Exercise:
Present the data as a Markdown table with the columns Row and Line, beginning at the line that contains "Image resolution: width=530" and ending at the line that contains "model-name: 2019款 1.5L 手动风尚版 国VI is". Skip blank lines, and leave the pictures out.

Data listing:
────────

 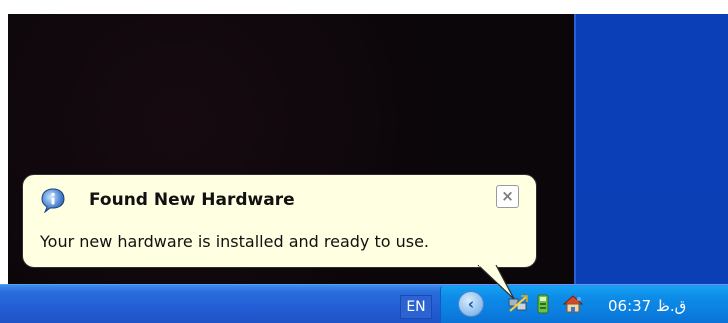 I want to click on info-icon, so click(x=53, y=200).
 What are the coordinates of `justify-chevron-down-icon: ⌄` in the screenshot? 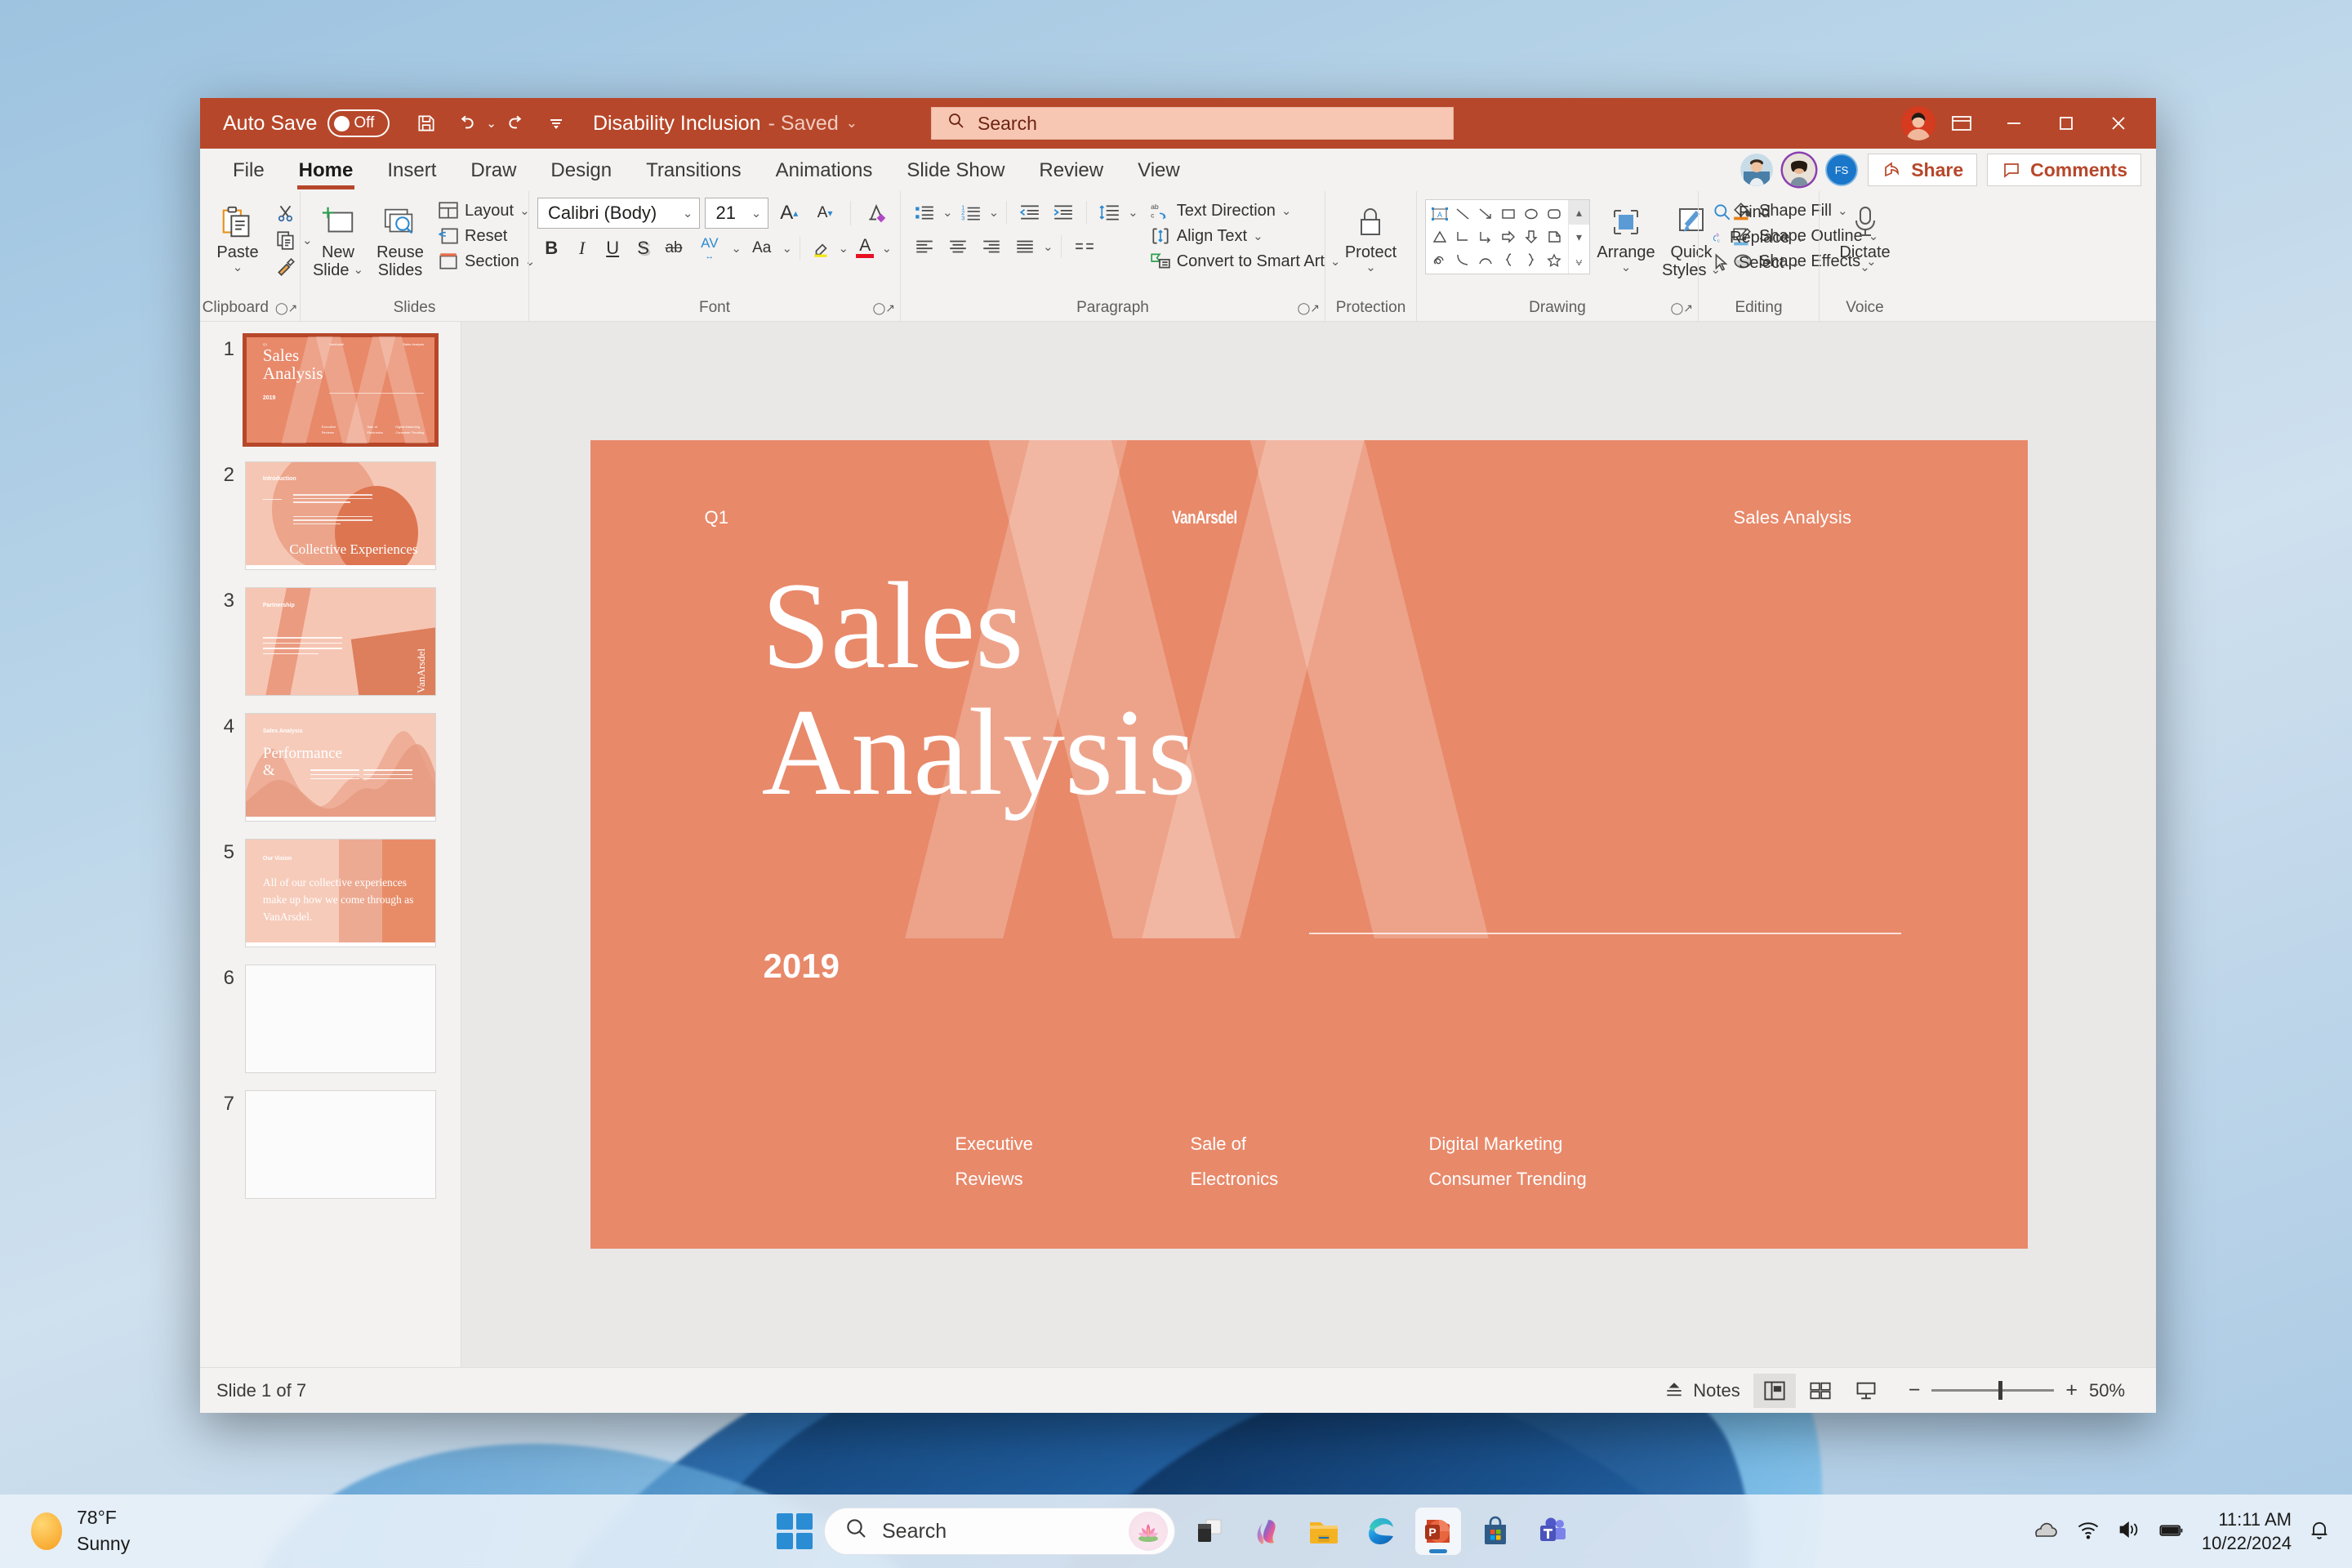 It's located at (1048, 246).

────────

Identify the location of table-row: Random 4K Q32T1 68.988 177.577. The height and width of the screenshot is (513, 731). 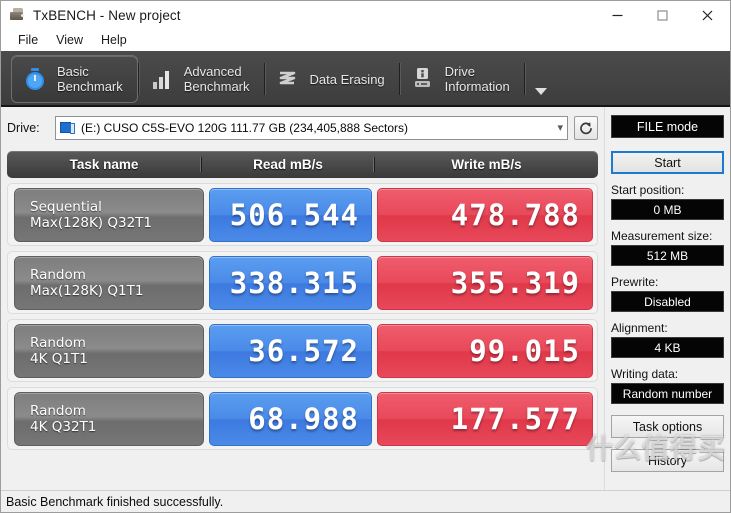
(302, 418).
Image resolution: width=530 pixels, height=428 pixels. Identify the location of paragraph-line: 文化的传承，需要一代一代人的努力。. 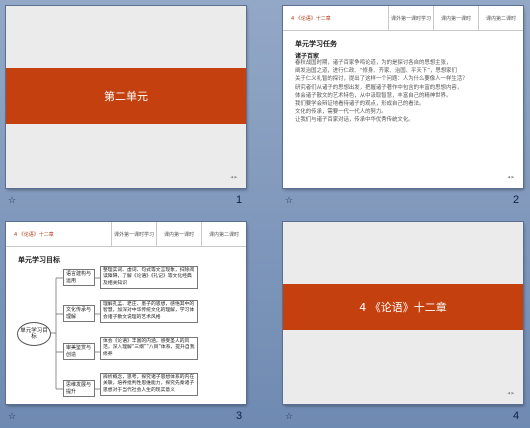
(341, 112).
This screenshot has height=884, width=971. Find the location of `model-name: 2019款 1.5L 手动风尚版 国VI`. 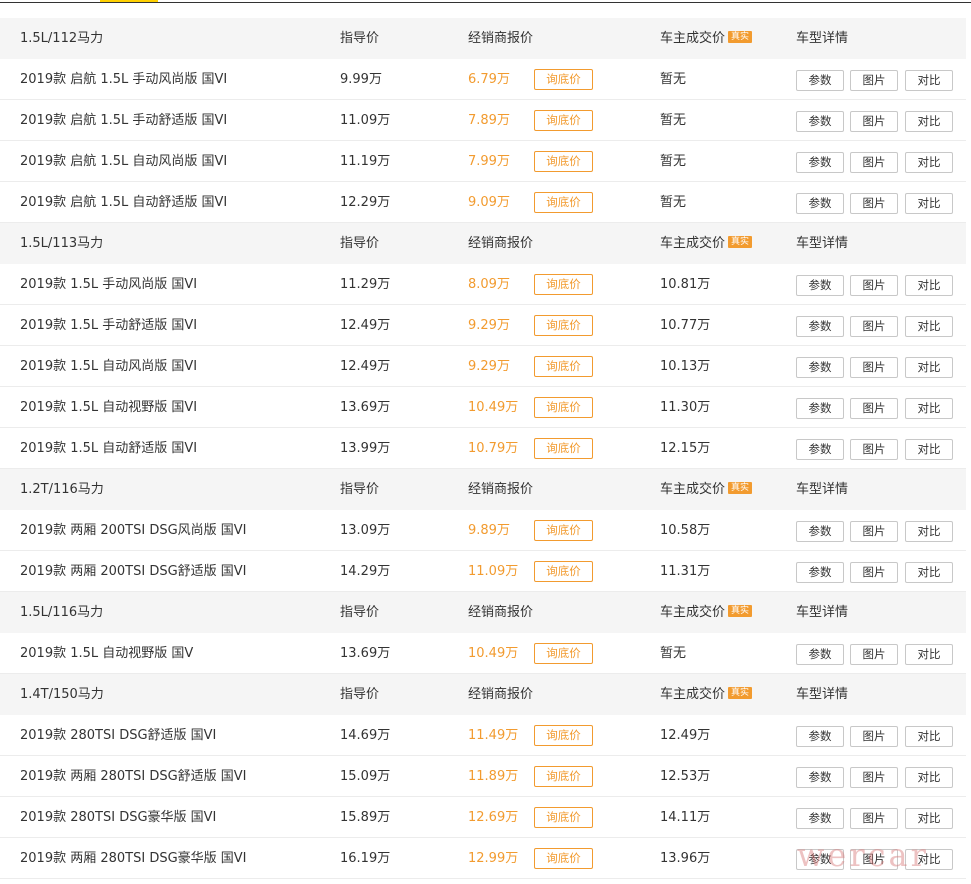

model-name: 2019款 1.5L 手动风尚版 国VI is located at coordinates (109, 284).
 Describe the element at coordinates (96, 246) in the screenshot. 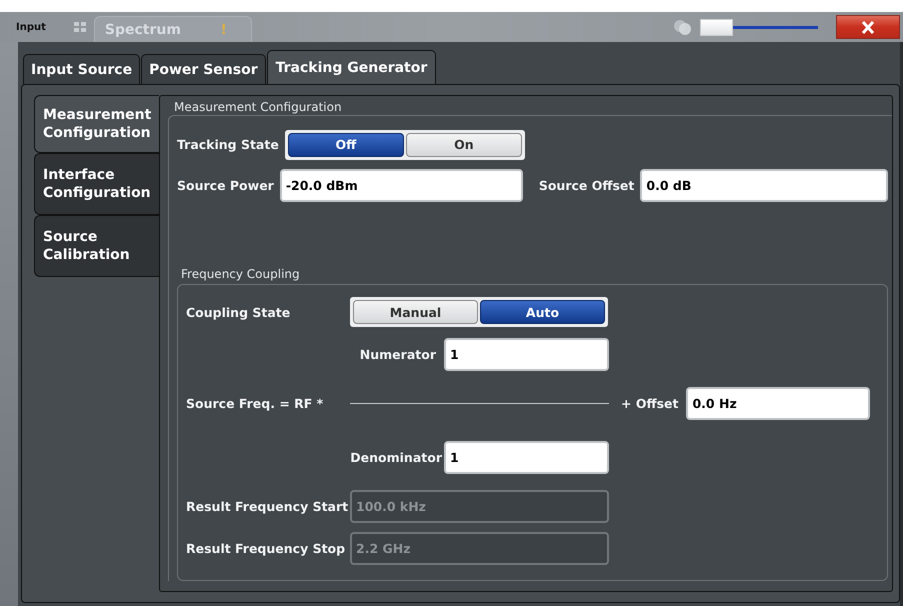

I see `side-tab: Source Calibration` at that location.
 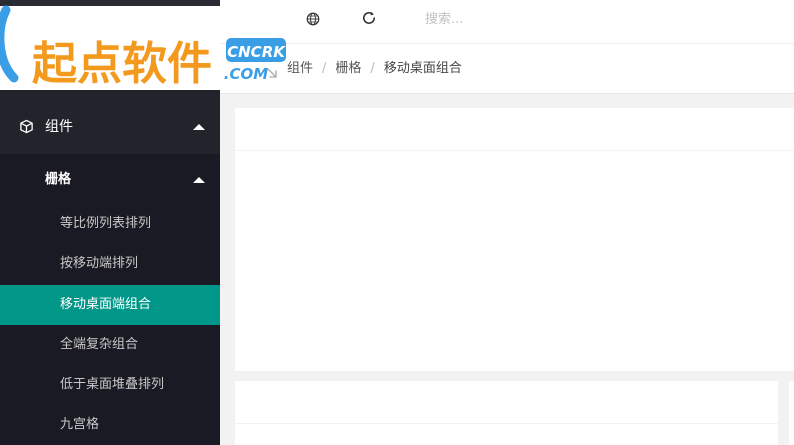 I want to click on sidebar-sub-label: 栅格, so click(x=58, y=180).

────────

Exercise answer:
| Row | Line |
|---|---|
| 1 | Image resolution: width=530 pixels, height=428 pixels. Identify the location of paragraph-line: 文化的传承，需要一代一代人的努力。.  |
| 2 | (341, 112). |
| 3 | This screenshot has height=884, width=971. Find the location of `model-name: 2019款 1.5L 手动风尚版 国VI`.  |
| 4 | model-name: 2019款 1.5L 手动风尚版 国VI is located at coordinates (109, 284). |